Tomando como punto de partida la imagen de los discípulos remando contra el viento y las olas en plena oscuridad, el mensaje traza un paralelismo directo con las realidades que experimentan a diario muchos ciudadanos: la incertidumbre económica, la distancia de los seres queridos que han emigrado, el desgaste del sector educativo y la constante zozobra ante el futuro. Sin embargo, lejos de plantear un escenario de naufragio, la reflexión propone tres claves espirituales inspiradas en la tradición ignaciana para navegar la crisis.

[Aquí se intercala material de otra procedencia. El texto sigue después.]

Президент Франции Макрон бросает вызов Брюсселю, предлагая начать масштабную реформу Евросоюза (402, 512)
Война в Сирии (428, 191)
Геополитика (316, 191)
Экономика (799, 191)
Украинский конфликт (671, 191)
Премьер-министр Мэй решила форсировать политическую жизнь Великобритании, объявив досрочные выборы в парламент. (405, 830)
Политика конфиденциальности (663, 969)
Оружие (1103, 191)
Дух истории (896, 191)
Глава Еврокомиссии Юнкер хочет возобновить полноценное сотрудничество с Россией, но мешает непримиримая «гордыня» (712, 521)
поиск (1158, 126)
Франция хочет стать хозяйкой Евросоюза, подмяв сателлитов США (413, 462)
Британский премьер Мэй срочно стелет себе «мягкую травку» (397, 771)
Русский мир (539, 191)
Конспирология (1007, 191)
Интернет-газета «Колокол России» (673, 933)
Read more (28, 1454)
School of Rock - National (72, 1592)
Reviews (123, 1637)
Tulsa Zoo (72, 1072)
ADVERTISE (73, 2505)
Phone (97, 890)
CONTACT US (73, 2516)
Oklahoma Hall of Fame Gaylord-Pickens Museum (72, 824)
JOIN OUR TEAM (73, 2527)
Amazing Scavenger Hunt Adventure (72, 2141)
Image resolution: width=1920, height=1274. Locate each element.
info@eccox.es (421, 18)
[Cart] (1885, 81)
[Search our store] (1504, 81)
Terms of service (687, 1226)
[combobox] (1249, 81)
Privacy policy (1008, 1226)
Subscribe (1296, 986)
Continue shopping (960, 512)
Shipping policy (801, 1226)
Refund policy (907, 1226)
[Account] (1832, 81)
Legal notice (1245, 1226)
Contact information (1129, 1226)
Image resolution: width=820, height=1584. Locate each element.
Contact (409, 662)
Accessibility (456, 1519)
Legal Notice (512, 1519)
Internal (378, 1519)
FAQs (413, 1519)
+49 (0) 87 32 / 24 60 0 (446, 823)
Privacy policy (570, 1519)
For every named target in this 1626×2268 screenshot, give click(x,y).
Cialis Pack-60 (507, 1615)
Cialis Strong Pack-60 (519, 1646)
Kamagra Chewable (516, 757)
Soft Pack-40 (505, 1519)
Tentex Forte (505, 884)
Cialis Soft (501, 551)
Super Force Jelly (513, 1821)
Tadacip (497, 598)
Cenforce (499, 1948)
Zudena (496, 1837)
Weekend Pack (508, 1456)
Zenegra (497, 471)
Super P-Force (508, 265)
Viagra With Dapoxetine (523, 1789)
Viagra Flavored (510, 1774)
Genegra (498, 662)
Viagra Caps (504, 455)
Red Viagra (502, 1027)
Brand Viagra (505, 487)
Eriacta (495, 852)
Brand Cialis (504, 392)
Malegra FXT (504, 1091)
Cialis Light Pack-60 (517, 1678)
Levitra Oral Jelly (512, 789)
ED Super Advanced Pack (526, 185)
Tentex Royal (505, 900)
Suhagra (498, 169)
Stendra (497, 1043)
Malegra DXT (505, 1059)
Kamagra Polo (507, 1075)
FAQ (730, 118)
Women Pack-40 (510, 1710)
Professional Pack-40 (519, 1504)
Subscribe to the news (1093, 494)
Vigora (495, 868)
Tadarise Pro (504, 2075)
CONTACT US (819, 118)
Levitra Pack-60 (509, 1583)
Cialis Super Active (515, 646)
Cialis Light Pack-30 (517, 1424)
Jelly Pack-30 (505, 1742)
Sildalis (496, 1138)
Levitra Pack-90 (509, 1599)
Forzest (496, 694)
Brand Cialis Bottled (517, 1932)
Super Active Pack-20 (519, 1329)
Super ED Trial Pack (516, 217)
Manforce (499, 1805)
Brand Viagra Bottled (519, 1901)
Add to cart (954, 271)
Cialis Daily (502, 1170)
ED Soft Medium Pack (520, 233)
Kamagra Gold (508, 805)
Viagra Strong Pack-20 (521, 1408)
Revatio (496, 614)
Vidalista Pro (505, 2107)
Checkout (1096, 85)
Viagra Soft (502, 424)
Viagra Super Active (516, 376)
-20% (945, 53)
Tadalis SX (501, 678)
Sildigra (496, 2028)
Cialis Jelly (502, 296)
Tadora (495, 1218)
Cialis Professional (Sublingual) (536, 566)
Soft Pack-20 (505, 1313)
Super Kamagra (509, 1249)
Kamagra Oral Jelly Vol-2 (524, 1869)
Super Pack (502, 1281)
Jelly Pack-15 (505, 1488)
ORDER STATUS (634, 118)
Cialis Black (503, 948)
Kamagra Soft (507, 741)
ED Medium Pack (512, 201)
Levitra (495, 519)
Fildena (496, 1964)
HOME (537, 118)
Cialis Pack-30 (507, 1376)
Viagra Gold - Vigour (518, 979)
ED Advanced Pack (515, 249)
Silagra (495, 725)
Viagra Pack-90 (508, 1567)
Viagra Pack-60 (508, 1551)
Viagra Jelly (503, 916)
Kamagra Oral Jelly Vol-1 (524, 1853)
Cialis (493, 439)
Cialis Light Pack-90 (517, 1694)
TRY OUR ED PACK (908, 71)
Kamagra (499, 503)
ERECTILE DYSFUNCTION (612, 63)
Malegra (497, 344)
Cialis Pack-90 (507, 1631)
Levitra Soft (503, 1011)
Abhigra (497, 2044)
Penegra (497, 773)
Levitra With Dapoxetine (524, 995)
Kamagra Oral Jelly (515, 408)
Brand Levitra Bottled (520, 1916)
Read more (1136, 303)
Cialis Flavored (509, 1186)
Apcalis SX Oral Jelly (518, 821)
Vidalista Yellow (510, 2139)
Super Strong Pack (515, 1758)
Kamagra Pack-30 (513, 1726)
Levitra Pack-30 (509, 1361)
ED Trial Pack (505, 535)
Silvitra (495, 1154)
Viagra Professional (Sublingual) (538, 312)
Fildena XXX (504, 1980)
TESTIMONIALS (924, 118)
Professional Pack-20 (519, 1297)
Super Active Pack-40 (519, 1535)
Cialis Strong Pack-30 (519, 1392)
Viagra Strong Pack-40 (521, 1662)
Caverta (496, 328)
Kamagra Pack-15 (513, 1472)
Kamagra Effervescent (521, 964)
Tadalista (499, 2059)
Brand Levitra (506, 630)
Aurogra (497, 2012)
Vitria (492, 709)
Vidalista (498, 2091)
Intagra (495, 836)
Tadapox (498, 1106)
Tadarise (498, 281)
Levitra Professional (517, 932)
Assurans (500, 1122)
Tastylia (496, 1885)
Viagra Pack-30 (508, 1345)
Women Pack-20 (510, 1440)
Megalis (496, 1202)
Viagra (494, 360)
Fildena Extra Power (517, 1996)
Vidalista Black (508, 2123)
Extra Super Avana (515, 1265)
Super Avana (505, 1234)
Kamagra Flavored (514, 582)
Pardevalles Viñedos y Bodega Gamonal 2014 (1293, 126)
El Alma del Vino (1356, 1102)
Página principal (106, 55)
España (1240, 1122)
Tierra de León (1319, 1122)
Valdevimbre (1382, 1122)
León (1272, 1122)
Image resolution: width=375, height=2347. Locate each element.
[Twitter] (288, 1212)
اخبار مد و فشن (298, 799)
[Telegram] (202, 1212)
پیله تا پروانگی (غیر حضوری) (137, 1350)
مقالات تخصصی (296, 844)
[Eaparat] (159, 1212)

Tres movimientos del corazón frente a la adversidad

El análisis desglosa el relato evangélico en momentos clave que actúan como una guía para la fortaleza interior:

  • La madrugada más oscura: La llegada de Jesús a la cuarta vigilia (entre las 3:00 y las 6:00 a.m.) recuerda que la divinidad se hace presente precisamente en los momentos de mayor desolación. Lejos de intervenir de forma distante, el relato muestra a un Jesús que camina sobre las mismas aguas del caos humano para brindar consuelo y disipar el temor.

  • El atrevimiento y el riesgo de la fe: La figura de Pedro representa la valentía de salir de la "zona de confort" para emprender a pesar de las dificultades. No obstante, el texto advierte sobre el peligro de desviar la mirada hacia el problema (el viento) en lugar de mantenerla fija en el objetivo, lo cual genera el riesgo de flaquear.

  • La oración honesta y la misericordia: El clamor sencillo de Pedro —"¡Señor, sálvame!"— se presenta como la plegaria más genuina ante la fragilidad humana. La respuesta inmediata de Jesús, que tiende la mano antes de cualquier reproche, subraya que la misericordia divina se anticipa siempre al juicio.

Hacia la construcción de una nueva orilla

La reflexión concluye que este pasaje trasciende el recuerdo histórico para convertirse en una invitación urgente a la acción colectiva. Los creyentes, educadores, jóvenes y ciudadanos son convocados a no ser meros espectadores, sino a encarnar esa "mano extendida" para quienes atraviesan la desesperanza.

El mensaje final enfatiza la necesidad de construir, desde la paciencia y la corresponsabilidad, espacios de reconciliación y paz, recordando que toda dificultad superada en conjunto acerca a la sociedad hacia su propia "otra orilla".